Abhira dynasty

Third-century empire in India

The Abhira dynasty was a dynasty that ruled over the western Deccan, where they maybe succeeded the Satavahanas. From 203 to roughly 260, they formed a vast kingdom. Abhira Era started by Ishwarsena in AD 249, continued with them and was called Abhira-Traikutika era.[1] This era was later continued by Kalachuri Dynasty, calling it Kalachuri era, and later Kalachuri-Chedi era.[2] After the rule of five Traikuta kings, they retired to central provinces and assumed the name Haihaya and Kalachuri.[3] Historians call this entire era as Abhira-Traikutika-Kalachuri-Chedi era.[4] In the Ramayana and Mahabharata the Abhiras in the West are spoken of, and in the Puranic Geographie, the country on the western coast of India from the Tapti to Devagarh, is called Abhira or the region of cowherds. It seems probable that they were connected with the Yadavas who were in power in the eighth, and again appear as the rulers of Devagiri or Daulatabad in the 12th and 13th century.[5][6]

Origin change

According to sociologist M. S. A. Rao, The Abhiras are equated with Ahirs, Gopas and Gollas, and all of them are considered Yadavas.[7]

The Bhāgavata calls the Abhiras as Saurastra and Avantyas rulers (Sauraṣṭra-āvanty ābhirāḥ) and the Vişņu treats the Abhiras as occupying the Surastra and Avanti Provinces.[8][9] The Abhiras have been well-known since epic times as a martial tribe.[10]

According to the Mahabharata, the Abhiras lived near the seashore and on the bank of the Sarashvati, a river near Somnath in Gujarat.[11][12]

Accoording to some authors, the origin of the Abhiras is steeped in obscurity. Though, we often come across references about them in Ancient Indian literature, hardly any of them throw light on the problem of their origin. The Mahābhashya of Patañjali simply mentions them as a caste/tribe distinct than the Sudras.[13][14]

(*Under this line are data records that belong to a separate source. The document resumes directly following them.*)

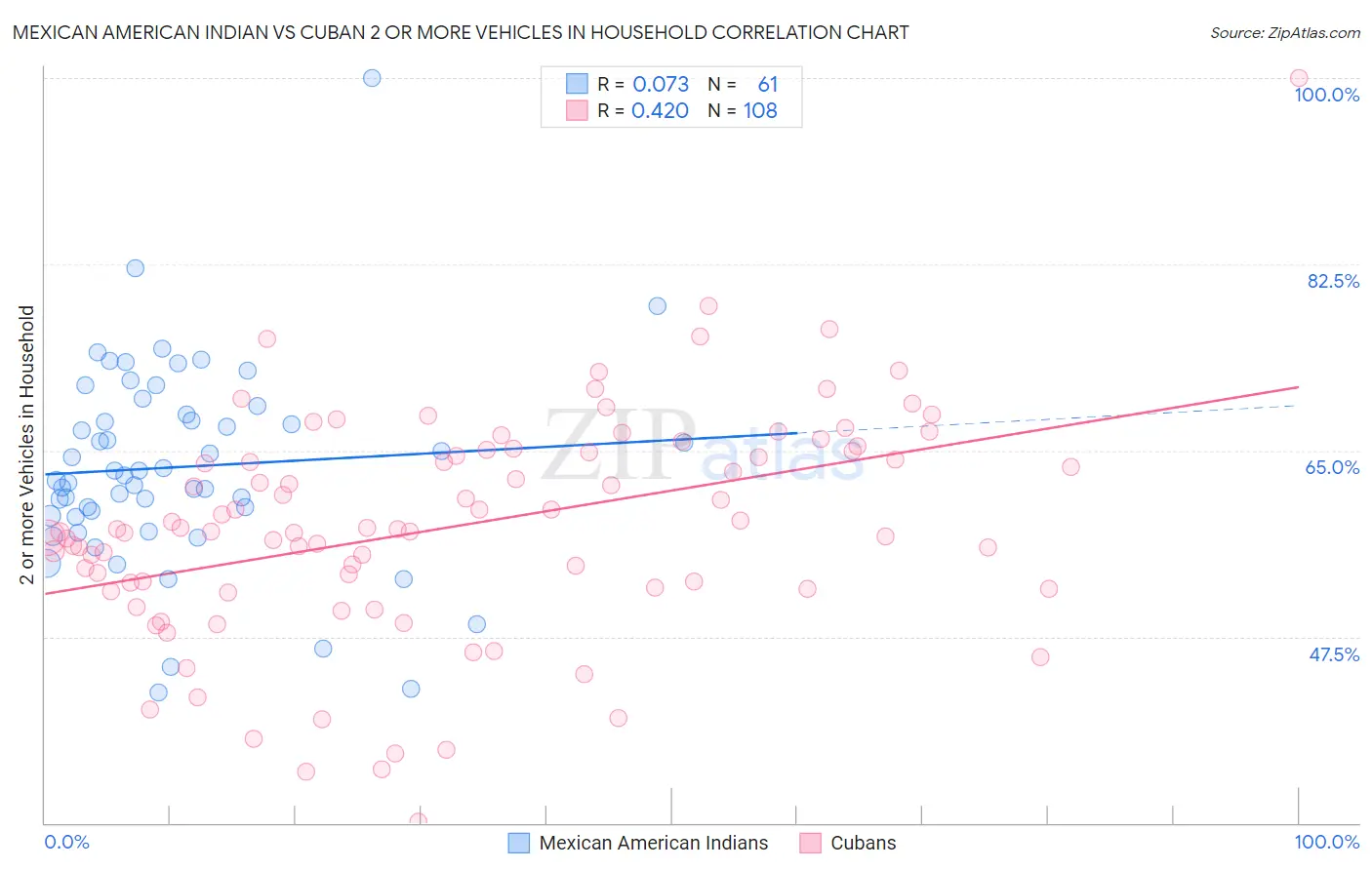Click the 100.0% x-axis label
1372x870 pixels.
[x=1327, y=842]
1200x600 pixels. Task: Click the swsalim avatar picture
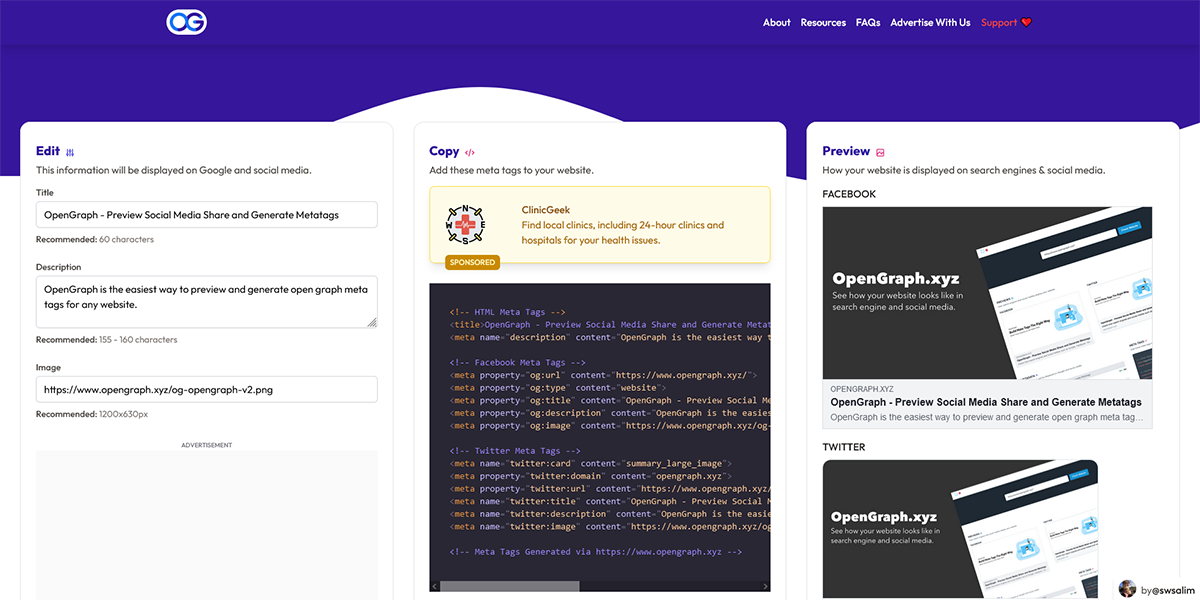1128,588
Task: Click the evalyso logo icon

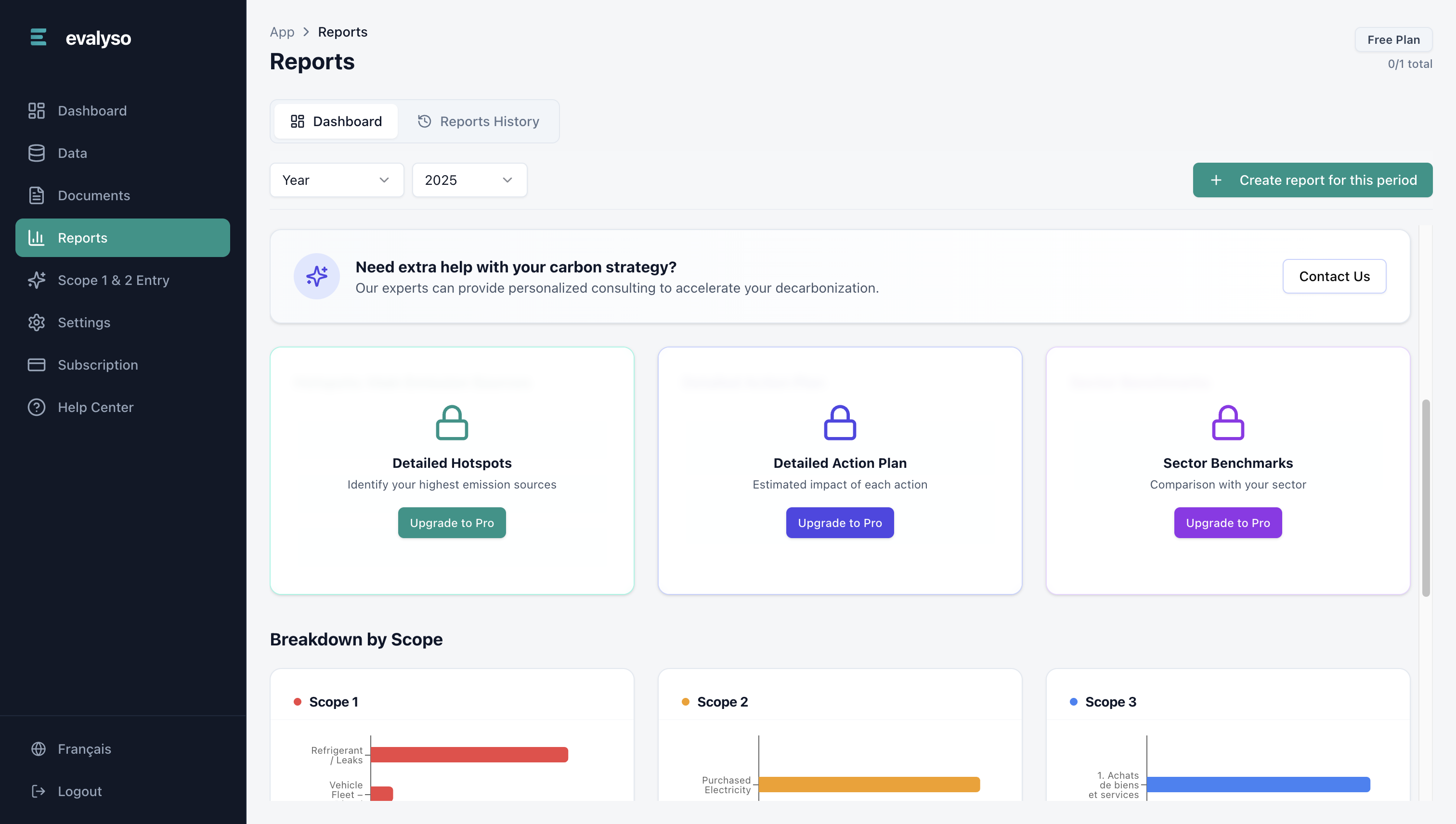Action: pyautogui.click(x=38, y=38)
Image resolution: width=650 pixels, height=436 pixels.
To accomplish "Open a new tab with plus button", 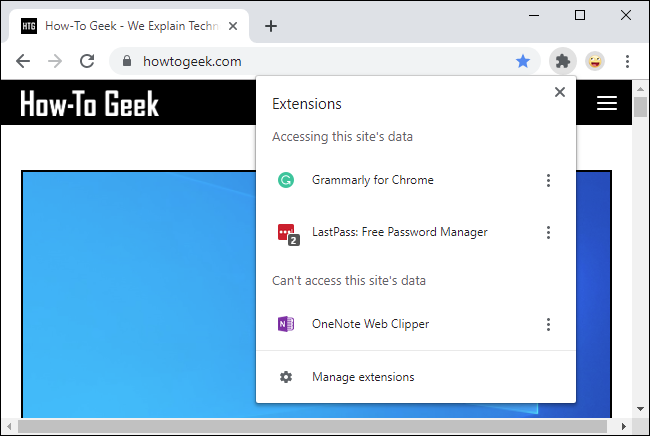I will [270, 26].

Some sources state that Abhiras are Kshatriyas and specifically Yaduvanshi.[15]

They were among the successors of the Satavahanas in the Western Deccan. Some of them entered the military service of the Western Satraps (Sakas), and helped them in conquest of new territories. By 181 A.D, the Abhiras had gained considerable influence at the Kshatrapa court. Some of them were even serving as generals.[16]

The Gunda inscription dated Saka year 103 (181 CE) refers to Abhira Rudrabhuti as the senapati (commander-in-chief) of the Saka satrap (ruler) Rudrasimha.[17][18][19][20][21] The inscription also gives a detailed genealogy of the kings up to Rudrasimha:[22]

Gunda inscription of Rudrasimha, Saka year 103.

"Hail ! On the [auspicious] fifth tithi of the bright fortnight of Vaisakha during the auspicious period of the constellation of Rohini, in the year one hundred and three — 100 3 — (during the reign) of the king, the Kshatrapa Lord Rudrasiha (Rudrasimha), the son of the king, the Maha-Kshatrapa Lord Rudradaman (and) son’s son of the king, the Kshatrapa Lord Jayadaman, (and) grandson’s son of the king, the Maha-Kshatrapa Lord Chashtana, the well was caused to be dug and embanked by the general (senapati) Rudrabuthi, the son of the general (senapati) Bapaka, the Abhira, at the village (grama) of Rasopadra, for the welfare and comfort of all living beings."

— Epigraphia Indica XVI, p.233

The inscription refers Rudrasimha to as simply a ksatrapa, ignoring the existence of any mahaksatrapa. According to Sudhakar Chattopadhyaya, this indicates that the Abhira general was the de facto ruler of the state, though not assuming any higher title. The inscription states Abhira Rudrabhuti as the son of the general Bapaka.[17] The Abhira dynasty was probably related Abhira Rudrabhuti.[17]

History change

"Ābhīra" in later Brahmi script in the Allahabad Pillar inscription of Samudragupta.[23]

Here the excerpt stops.